Re: Resources and URIs from Dan Brickley on 1999-12-07 (www-rdf-interest@w3.org from December 1999)

From: Dan Brickley <danbri@w3.org>
Date: Tue, 7 Dec 1999 17:34:40 -0500 (EST)
To: Sergey Melnik <melnik@DB.Stanford.EDU>
cc: R.van.Dort@Everest.nl, Gabe Beged-Dov <begeddov@jfinity.com>, RDF Interest Group <www-rdf-interest@w3.org>
Message-ID: <Pine.LNX.4.20.9912071642500.28786-100000@tux.w3.org>

On Tue, 7 Dec 1999, Sergey Melnik wrote:
[...]
> the current serialization syntax can produce models containing resources
> that are not explicitly named in the serialization. If a third person
> wants to refer to such resource, it is essential that every parser is
> guaranteed to produce the same URI for the resource. Period.

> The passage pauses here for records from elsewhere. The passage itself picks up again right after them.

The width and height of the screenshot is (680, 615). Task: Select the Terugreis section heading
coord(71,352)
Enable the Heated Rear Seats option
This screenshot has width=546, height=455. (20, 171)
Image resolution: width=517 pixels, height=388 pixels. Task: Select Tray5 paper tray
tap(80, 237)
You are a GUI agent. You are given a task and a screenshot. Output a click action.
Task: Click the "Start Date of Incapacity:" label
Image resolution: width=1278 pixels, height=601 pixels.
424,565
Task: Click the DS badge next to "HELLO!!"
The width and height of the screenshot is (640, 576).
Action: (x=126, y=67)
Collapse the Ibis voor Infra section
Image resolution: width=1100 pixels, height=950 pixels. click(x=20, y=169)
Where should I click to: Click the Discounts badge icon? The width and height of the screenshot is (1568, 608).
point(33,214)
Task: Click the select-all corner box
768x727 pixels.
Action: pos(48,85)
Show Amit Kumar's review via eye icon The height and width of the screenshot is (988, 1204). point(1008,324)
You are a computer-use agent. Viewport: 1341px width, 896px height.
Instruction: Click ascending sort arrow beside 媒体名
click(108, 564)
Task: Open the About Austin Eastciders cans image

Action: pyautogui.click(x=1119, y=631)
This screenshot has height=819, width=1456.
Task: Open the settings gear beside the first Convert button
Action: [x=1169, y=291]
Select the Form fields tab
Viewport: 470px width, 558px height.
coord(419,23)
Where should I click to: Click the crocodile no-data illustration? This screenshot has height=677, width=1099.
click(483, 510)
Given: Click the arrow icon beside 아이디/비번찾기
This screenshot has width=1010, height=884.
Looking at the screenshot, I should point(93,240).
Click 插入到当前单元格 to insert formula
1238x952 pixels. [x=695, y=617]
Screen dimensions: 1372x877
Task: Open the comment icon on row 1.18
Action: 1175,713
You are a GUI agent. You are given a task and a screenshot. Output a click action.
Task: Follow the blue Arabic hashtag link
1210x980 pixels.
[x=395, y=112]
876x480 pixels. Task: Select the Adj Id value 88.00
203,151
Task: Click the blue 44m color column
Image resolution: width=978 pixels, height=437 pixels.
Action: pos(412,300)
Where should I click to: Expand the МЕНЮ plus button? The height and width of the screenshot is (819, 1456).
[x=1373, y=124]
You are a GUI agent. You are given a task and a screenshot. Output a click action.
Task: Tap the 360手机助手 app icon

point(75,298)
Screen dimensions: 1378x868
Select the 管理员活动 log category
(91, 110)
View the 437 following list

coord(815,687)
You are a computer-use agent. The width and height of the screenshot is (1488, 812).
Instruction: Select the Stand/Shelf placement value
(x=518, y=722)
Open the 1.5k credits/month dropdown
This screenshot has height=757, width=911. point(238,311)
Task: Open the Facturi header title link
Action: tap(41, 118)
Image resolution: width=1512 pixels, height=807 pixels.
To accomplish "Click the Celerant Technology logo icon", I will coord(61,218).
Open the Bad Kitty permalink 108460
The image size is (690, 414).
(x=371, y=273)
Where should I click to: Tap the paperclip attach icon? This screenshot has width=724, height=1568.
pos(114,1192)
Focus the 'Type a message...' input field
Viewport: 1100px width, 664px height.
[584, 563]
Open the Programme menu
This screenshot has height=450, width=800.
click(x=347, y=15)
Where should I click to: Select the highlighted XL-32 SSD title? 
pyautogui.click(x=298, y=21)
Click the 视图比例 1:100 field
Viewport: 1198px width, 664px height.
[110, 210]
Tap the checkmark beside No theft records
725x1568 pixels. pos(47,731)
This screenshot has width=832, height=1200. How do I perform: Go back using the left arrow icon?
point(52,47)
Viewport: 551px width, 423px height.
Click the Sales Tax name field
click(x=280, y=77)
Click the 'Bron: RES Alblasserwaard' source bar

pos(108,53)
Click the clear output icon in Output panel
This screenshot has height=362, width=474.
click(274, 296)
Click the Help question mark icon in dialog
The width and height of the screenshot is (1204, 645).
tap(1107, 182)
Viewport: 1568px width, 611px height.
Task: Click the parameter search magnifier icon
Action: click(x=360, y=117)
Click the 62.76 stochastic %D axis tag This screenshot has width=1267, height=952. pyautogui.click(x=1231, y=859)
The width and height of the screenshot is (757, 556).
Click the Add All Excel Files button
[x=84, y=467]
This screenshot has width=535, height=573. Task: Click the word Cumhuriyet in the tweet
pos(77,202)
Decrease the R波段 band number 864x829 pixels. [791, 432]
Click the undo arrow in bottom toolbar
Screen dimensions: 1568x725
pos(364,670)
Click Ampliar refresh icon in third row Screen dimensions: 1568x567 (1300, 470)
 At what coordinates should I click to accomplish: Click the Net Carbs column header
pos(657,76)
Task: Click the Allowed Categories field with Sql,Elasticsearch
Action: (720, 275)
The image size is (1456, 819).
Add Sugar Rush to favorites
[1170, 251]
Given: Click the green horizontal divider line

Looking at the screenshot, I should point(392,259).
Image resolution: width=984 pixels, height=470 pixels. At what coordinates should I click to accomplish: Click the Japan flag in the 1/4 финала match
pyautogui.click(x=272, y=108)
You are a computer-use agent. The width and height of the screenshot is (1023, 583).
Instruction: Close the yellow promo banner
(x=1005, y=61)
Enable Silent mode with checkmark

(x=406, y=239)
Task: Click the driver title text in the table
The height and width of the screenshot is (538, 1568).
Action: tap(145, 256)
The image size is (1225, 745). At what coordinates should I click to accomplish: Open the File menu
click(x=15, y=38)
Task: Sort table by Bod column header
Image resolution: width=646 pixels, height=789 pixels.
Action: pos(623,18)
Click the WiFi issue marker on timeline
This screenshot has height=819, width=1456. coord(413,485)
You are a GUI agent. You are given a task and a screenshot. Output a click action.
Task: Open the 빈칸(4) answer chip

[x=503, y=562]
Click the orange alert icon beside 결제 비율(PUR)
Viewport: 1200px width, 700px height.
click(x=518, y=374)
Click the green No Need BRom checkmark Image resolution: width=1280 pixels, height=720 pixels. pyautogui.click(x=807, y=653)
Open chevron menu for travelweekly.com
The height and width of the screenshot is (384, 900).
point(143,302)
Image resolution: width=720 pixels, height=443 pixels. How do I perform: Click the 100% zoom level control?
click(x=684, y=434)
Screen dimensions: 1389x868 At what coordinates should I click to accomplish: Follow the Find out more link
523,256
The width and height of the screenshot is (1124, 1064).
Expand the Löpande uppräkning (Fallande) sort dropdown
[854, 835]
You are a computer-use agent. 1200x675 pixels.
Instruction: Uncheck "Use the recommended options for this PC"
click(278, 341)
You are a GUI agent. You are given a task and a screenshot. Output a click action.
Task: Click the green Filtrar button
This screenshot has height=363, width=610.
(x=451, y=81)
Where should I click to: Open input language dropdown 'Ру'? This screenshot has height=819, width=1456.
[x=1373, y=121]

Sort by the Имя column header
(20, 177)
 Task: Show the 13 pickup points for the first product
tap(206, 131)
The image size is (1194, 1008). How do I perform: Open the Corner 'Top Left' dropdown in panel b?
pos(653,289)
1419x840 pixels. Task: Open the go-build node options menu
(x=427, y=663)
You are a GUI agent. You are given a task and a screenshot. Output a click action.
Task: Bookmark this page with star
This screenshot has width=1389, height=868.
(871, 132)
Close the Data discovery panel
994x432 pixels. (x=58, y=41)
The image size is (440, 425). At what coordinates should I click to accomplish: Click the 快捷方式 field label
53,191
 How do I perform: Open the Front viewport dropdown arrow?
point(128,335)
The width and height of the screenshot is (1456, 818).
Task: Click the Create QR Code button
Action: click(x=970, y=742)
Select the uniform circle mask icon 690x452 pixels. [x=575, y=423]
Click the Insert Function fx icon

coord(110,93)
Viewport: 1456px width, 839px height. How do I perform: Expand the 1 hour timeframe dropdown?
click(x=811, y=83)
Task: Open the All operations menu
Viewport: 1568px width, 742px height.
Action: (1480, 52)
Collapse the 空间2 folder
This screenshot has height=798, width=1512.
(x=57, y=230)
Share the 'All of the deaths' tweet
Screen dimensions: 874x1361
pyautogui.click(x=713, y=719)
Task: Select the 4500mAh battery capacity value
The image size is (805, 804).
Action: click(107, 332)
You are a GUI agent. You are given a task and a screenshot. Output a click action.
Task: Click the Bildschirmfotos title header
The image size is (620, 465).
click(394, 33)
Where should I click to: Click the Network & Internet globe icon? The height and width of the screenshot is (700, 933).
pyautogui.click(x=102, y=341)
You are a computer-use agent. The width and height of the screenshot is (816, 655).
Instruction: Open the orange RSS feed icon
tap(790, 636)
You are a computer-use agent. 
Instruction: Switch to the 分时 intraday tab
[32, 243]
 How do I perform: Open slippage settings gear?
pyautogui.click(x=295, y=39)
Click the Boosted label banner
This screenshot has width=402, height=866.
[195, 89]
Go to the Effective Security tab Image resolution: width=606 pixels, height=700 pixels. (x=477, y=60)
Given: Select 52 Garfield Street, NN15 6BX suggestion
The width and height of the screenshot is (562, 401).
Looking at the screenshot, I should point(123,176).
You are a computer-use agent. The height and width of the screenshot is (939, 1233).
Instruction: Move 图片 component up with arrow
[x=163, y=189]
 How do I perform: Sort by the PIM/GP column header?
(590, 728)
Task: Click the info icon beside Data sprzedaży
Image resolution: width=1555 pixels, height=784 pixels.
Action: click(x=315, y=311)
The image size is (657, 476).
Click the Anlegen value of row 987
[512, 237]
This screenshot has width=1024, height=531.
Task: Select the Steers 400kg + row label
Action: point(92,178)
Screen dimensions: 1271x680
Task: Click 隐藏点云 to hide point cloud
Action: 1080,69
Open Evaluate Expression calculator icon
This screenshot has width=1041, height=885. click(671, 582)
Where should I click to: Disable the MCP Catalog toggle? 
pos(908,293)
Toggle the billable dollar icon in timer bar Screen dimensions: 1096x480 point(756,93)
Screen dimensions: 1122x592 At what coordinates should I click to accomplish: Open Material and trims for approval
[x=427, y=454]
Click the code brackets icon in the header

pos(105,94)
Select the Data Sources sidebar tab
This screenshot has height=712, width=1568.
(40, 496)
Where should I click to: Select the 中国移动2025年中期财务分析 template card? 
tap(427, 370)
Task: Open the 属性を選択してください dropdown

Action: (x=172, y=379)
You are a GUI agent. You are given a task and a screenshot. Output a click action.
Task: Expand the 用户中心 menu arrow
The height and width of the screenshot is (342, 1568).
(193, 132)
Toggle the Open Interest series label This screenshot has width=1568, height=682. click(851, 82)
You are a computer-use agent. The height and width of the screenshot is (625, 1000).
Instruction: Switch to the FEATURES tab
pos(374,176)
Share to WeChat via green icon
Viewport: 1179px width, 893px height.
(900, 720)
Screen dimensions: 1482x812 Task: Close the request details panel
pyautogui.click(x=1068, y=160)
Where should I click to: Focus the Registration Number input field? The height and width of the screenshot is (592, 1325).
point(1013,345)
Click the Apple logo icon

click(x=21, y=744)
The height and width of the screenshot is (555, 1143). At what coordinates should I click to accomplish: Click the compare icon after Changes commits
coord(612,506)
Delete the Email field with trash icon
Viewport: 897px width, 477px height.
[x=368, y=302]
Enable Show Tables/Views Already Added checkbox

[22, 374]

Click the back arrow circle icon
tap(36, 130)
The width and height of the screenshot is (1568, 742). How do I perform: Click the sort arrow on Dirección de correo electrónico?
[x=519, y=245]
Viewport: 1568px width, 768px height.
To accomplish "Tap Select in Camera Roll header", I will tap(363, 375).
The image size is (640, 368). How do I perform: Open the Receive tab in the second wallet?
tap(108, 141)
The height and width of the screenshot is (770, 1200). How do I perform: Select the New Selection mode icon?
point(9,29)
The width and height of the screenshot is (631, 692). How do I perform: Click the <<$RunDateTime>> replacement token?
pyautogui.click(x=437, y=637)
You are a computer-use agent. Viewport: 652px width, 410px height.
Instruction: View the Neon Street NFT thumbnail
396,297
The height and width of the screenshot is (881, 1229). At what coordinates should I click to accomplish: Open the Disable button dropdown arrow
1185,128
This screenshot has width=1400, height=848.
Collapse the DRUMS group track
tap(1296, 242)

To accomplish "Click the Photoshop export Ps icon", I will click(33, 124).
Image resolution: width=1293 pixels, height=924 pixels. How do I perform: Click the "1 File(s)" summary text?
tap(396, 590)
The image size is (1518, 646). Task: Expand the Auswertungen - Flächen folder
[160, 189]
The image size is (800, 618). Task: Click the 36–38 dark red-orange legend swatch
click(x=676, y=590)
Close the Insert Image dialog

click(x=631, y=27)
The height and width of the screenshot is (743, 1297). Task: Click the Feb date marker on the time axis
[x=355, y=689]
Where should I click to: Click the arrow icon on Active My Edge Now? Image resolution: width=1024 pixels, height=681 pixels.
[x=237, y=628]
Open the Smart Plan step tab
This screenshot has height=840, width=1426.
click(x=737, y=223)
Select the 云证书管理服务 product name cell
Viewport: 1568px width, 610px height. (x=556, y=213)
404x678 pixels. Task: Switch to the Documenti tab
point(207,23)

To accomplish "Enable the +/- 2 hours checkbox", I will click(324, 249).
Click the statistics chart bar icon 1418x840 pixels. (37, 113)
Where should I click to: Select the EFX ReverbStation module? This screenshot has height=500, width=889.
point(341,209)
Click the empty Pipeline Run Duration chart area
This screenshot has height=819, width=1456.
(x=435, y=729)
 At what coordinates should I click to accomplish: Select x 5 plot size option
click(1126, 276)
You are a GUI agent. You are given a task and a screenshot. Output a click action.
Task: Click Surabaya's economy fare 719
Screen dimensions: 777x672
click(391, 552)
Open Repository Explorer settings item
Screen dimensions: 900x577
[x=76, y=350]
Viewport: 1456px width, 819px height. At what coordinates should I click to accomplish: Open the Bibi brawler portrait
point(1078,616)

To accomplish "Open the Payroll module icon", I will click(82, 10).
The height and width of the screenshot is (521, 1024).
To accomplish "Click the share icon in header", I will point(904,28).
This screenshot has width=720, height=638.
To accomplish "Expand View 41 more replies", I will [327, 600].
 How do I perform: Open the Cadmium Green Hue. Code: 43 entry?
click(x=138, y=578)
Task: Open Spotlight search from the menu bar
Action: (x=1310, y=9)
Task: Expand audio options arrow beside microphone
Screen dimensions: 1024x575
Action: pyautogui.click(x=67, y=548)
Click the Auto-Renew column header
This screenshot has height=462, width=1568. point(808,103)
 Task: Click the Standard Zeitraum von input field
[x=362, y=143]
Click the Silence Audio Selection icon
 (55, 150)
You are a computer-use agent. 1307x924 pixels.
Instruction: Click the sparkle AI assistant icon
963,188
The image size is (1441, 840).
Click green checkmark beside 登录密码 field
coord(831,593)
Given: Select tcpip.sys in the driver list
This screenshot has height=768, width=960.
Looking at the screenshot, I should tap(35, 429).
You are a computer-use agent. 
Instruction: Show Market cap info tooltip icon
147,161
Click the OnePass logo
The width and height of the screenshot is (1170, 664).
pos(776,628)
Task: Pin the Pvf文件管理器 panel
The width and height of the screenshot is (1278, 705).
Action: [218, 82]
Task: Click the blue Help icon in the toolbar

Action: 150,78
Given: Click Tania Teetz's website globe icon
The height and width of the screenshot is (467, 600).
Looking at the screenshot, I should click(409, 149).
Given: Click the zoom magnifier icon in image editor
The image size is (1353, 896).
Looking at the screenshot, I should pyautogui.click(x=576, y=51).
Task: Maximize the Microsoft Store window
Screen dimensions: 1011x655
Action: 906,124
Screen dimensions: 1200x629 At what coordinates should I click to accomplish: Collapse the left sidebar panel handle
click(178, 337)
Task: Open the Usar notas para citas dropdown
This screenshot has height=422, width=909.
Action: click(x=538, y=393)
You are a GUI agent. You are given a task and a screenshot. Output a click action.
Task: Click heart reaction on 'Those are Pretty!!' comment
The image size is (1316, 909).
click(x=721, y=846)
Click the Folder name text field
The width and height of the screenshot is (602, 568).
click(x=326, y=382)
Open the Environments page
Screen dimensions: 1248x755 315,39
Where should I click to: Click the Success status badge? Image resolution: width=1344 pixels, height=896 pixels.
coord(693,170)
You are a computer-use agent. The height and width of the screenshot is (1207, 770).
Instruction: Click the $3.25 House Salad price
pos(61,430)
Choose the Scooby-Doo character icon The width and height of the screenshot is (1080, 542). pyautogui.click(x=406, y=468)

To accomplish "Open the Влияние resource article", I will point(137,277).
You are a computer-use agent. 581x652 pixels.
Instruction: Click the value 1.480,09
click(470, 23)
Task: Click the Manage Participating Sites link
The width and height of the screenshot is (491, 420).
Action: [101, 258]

For reifications of triples, I'm inclined to agree, since the threee
defining information items are present (subject, predicate,
object) whenever an URI is generated for some RDF statement.

For anonymous resources, I don't think your proposal can work in the way
you hope.  URIs are just more information about a resource, as are
temporary placeholder URIs. 

	 "it is essential that every parser is guaranteed to produce the same URI
	for the resource. Period."

This is a very strong statement, and one that could be qualified in a
number of ways.

Do you mean: produce the same generated URI for the same (anonymous) resource

	- given byte-for-byte identical XML input (from same source)
	- given byte-for-byte identical XML input (from different sources)
	- given statement-for-statement identical graphs from varying sources

Here's a problematic example. Many different copies of this file could be
scattered around the web. While they're byte for byte identical, they
describe different WebMasters. I don't believe that fact that the XML is
byte-for-byte identical gives us reason to assign the same
content-derrived identifiers to the anonymous node...

Example 1: same XML bytes, different servers

	<rdf:Description about="/robots.txt">
	<creator>
		<WebMaster> <!-- an anon node of type WebMaster -->
		<emailAddress>webmaster</emailAddress>
		<notes> Contact the webmaster regarding the robots.txt file</notes>
		<homePage rdf:resource="/~webmaster/"/>
		</WebMaster>
	</creator>
	</rdf:Description>
	<!-- this RDF fragment will make sense on many servers and might
	be copied verbatim, with the relative URIs resolved at parse-time -->

Example 2: same XML bytes, same server, different resource.

	<rdf:RDF>
	<WeatherReport>
	<todayCloudCoverPhoto rdf:resource="/weathertoday.png"/>
	<description>this is a daily weather report; the
	todaysCloudCoverPhoto property is a reference to a dynamically changing
	resource, created by a different person each day</description>
	</WeatherReport>
	</rdf:Description>
	</rdf:RDF>

Feeding this to an XML/RDF parser we'd get an anonymous resource of type
"WeatherReport". On different days we might get descriptions of different
(anonymous) WeatherReports.

If we're not told the URI for a resource, we're often pretty much
stuck. Writing out parsers so they try to always generate the same
identifier given sufficent context (server, date, content-negotiation,
language-negotiation, bytes-to-parse etc) seems to me fraught with
difficulty. 

My inclination is to run the other way and make sure that these URIs are
evident as generated IDs, so that processors can always tell when the URI
was cooked up by some parser instead of being widely agreed.

Dan

Received on Tuesday, 7 December 1999 17:34:57 UTC